> _Work order 1_: Rewrite the paragraph of the "Bridges" post that begins "I doubt any writer has saved me" as a short bulleted list, keeping its main facts.
> _Work order 2_: According to the "Bridges" post, what was the writer on his way to do when he suffered a fatal cerebral hemorrhage?
> _Work order 3_: Continue the "Bridges" post from where it stops.

> _Passage_:

───

Wednesday, February 25, 2015

Bridges

Listen; there's a hell of a good universe next door: let's go. -- e.e. cummings

I doubt any writer has saved me more times than a former ambulance driver who considered words his paint and verse his canvas (when he wasn't actually painting a real one.) He was a soldier who hated war, and suffered from depression but despised fear; he was that kind of contrary -- and mysterious and gifted and more lyrical than any man I've encountered on this planet.

He wasn't perfect by any means. He looked a bit like a seedy ranch hand, and made some stupendously massive mistakes with his choices in love and politics. He could be pompous and unyielding, and probably rode his artistic high horse too often as well. He was brought up to be an aristocrat but lived like a bohemian and adored rascals and heretics. Even in death he had to be different; when he suffered a massive, instantly fatal cerebral hemmorhage, he was on his way to sharpen an ax.

───

[Records from a data source]
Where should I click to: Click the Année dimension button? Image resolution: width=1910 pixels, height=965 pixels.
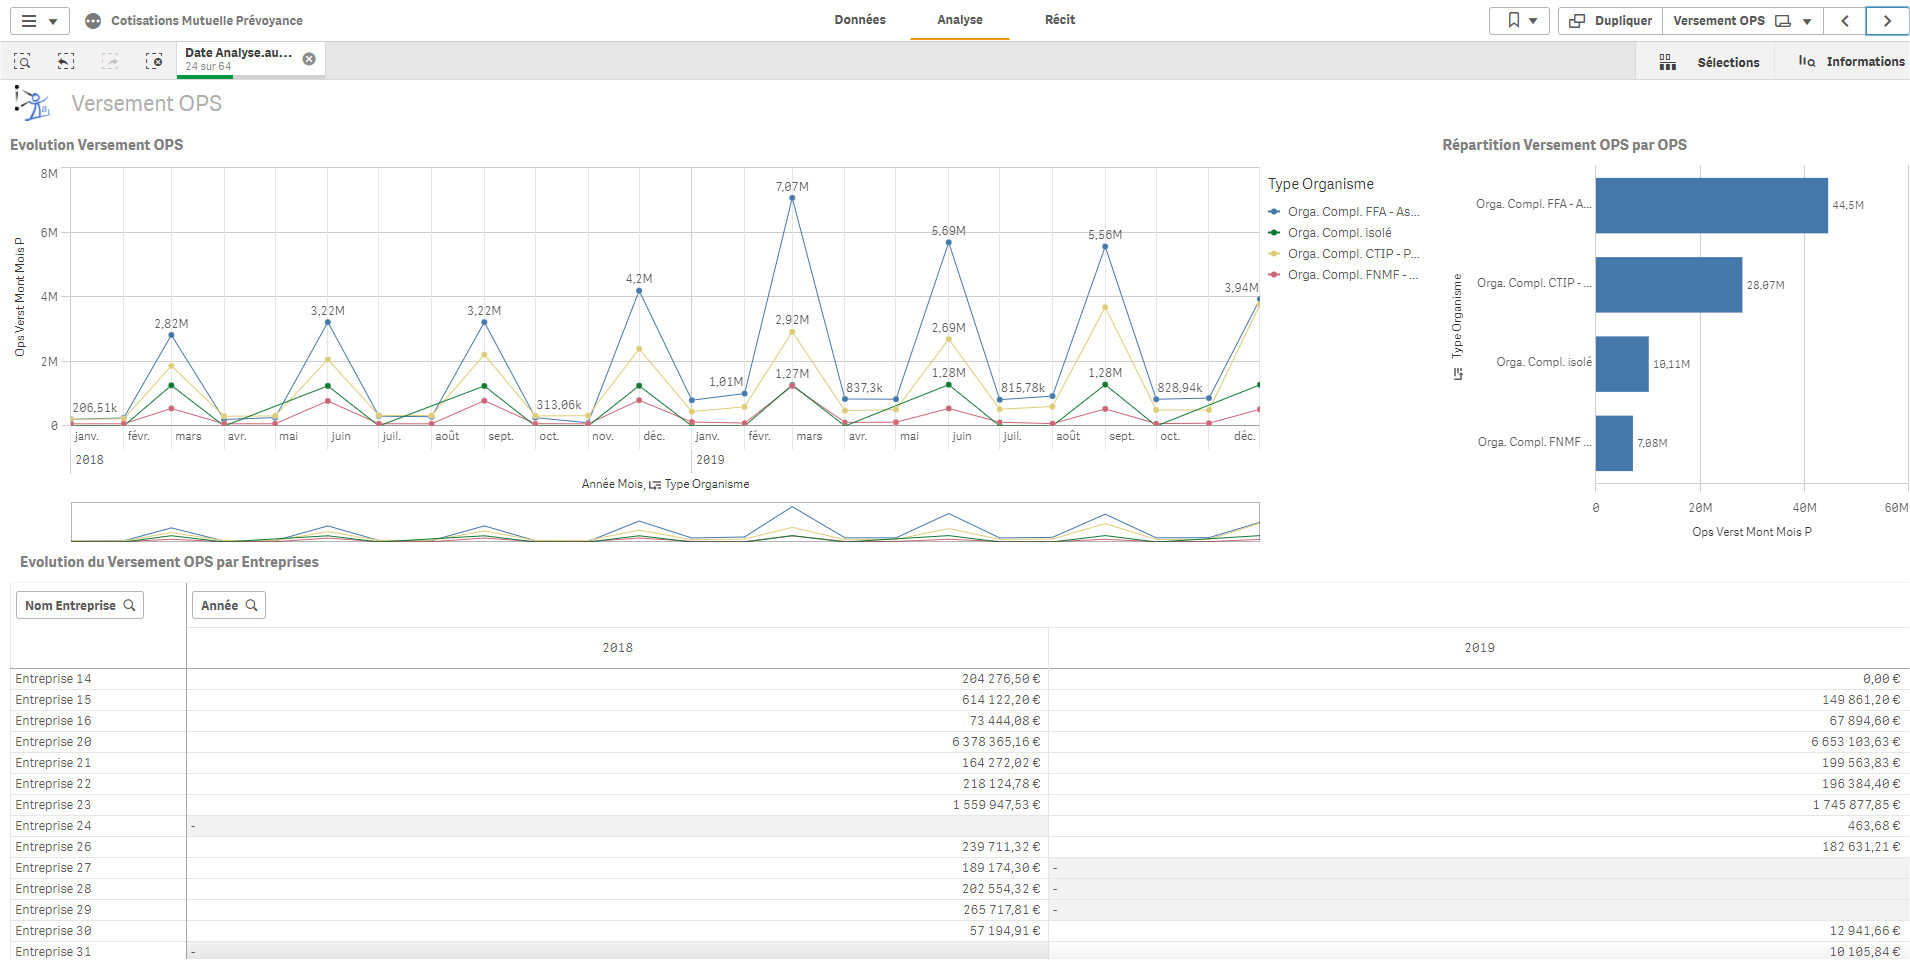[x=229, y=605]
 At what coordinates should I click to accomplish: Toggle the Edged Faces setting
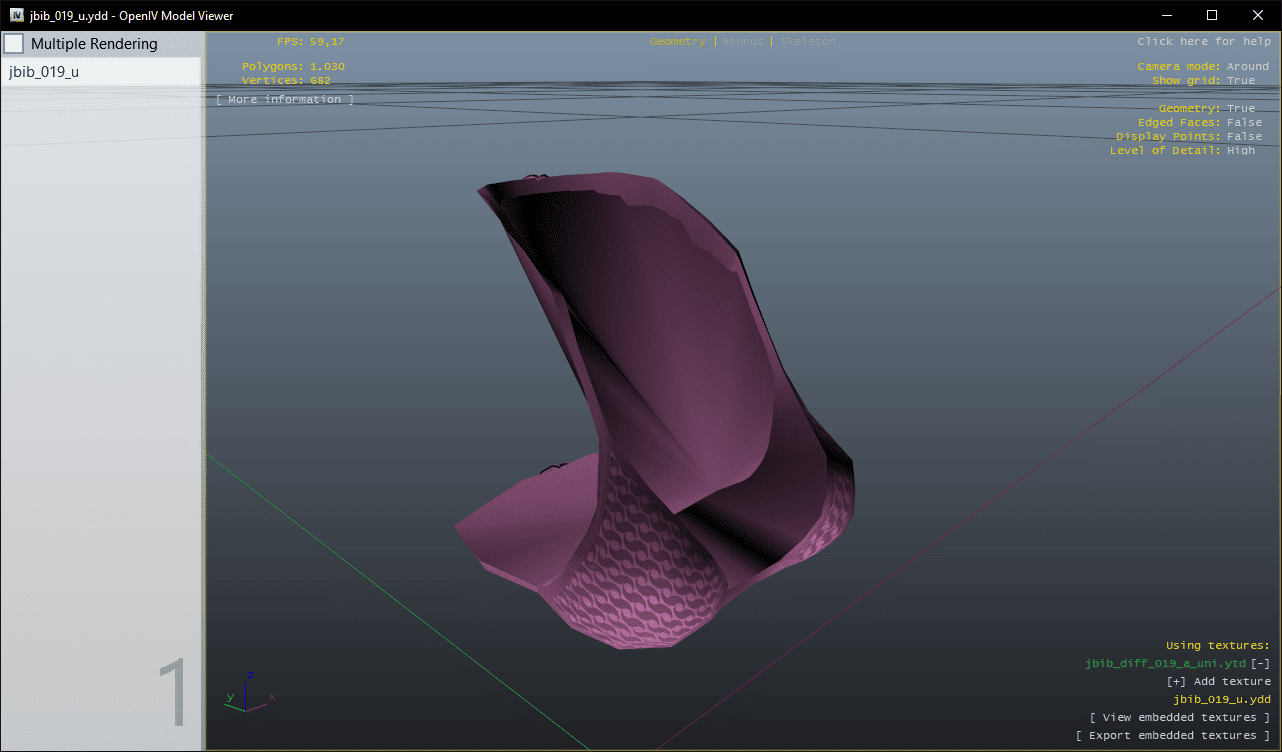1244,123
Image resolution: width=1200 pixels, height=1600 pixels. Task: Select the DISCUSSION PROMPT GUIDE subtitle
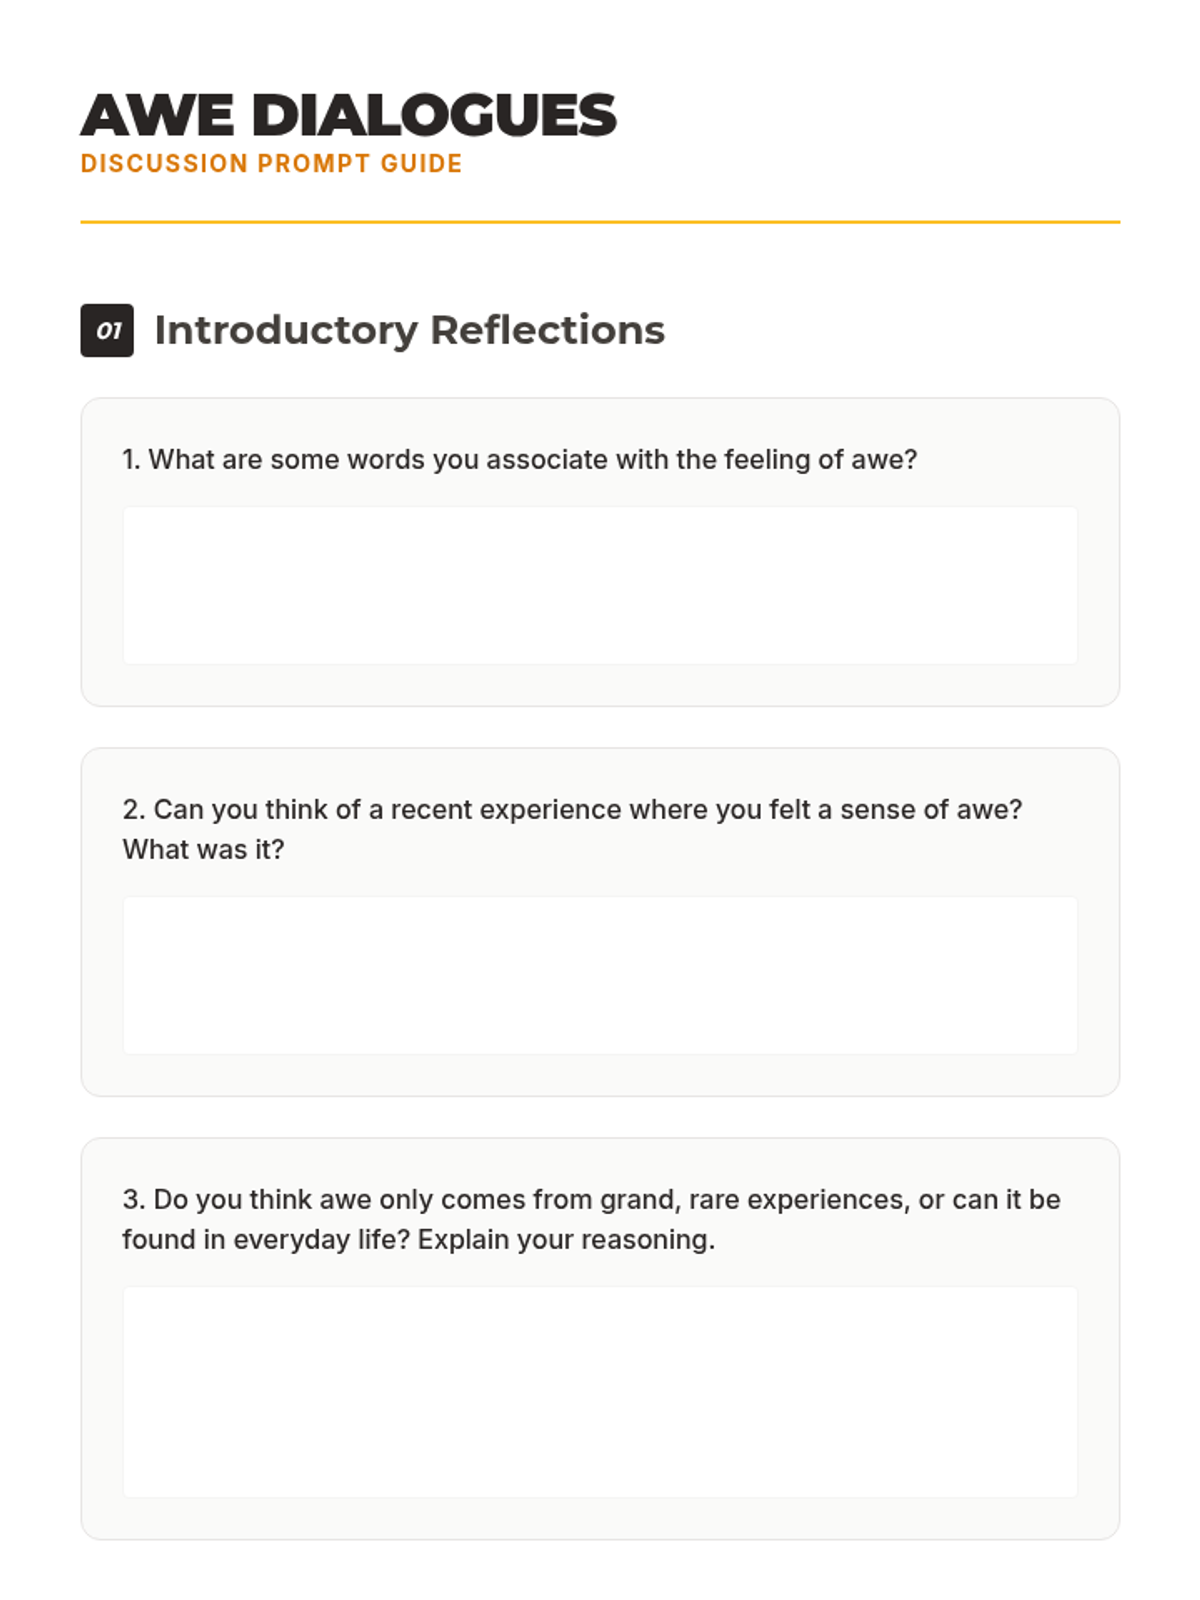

───

> _Answer area 1_:
- No writer has saved the author more often than this one.
- He was a former ambulance driver.
- He treated words as his paint and verse as his canvas, and he also painted real canvases.
- He was a soldier who hated war.
- He suffered from depression but despised fear.
- He was contrary, mysterious, gifted, and more lyrical than any man the author has met.

> _Answer area 2_: He was on his way to sharpen an ax.

> _Answer area 3_:
great men burn bridges before they come to them -- e.e. cummings

So how can you be protected by a guy who died when you were in diapers? Edward Estlin Cummings left behind for me a bridge through time and space and life and death, built from the thousands of poems he wrote. And not just any poems. The man sculpted language and ignored rules and nose-thumbed spelling and grammar. He took the much-loved sonnet form and played Twister with it. He spoke from the page with ease and wonder and stunning candor. The first time I read this he had me for life.

Edward may have moved on to the next place, but he has never abandoned me. Just the other day, when I was again subjected to some unnecessary and hateful behavior, he was there for me in his work. I opened a book and retreated from this world into his, and on the other side of that bridge he reminded me once more of the many things he's taught me. When you embrace beauty like this, you make it impossible for anyone to infect you with their ugliness. And when I crossed back over the bridge into my reality, it was like the cruelty never happened.

To be nobody but yourself in a world that's doing its best to make you somebody else, is to fight the hardest battle you are ever going to fight. Never stop fighting. -- e.e. cummings

And this is why we should create instead of destroy, heal instead of harm, and love instead of hate. To build our own bridges for those who need us now, and those who will need us after we're gone. To be there as a sanctuary and a source of reassurance for someone in need of protection, even after we've moved on. Honestly, this is the only immortality worth having.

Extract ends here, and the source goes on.